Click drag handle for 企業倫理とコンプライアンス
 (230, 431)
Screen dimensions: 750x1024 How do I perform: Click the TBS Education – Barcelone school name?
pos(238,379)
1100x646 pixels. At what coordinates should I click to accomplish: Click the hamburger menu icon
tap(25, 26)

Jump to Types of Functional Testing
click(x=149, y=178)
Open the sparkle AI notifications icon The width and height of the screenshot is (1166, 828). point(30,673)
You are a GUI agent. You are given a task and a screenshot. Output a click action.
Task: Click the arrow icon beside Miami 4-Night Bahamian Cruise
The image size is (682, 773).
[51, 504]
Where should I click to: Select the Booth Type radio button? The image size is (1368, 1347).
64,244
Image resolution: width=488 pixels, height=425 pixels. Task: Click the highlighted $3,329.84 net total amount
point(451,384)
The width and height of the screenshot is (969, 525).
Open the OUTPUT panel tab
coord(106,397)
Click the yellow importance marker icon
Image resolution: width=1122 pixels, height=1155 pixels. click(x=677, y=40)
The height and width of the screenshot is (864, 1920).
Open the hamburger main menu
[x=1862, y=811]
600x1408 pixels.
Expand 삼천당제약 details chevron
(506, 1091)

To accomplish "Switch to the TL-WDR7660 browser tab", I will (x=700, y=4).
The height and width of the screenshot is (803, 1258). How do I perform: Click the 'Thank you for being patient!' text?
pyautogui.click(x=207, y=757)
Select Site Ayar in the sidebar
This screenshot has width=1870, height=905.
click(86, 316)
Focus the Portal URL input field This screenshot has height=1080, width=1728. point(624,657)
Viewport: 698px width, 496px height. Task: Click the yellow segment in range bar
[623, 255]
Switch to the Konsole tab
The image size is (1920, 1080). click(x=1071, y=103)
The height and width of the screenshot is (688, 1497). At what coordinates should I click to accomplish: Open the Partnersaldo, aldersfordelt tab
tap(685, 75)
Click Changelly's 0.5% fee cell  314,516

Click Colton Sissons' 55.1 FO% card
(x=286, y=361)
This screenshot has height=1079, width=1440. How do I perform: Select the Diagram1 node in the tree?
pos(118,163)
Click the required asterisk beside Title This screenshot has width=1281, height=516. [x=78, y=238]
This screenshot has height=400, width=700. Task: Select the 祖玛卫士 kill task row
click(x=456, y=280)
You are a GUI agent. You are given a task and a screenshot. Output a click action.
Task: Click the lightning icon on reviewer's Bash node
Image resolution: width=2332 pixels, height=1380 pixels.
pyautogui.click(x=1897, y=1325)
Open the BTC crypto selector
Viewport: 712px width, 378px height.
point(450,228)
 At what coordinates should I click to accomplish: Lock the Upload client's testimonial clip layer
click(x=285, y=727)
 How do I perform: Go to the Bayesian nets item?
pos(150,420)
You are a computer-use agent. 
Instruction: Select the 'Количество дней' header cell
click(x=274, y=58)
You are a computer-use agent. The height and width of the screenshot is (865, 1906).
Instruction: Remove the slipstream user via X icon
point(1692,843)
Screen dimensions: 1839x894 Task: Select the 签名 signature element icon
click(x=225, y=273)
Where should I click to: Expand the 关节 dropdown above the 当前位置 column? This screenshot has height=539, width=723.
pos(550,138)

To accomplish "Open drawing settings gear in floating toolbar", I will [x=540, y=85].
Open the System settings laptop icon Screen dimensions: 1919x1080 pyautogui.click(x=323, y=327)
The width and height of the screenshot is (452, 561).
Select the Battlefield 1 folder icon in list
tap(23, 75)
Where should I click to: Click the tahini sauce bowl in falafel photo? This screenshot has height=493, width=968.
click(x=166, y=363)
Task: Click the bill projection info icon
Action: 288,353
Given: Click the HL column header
########
WHAT IS REQUIRED — In the records above, how many lines include the string "agent"? Answer with only the number.

EXERCISE RESPONSE — 4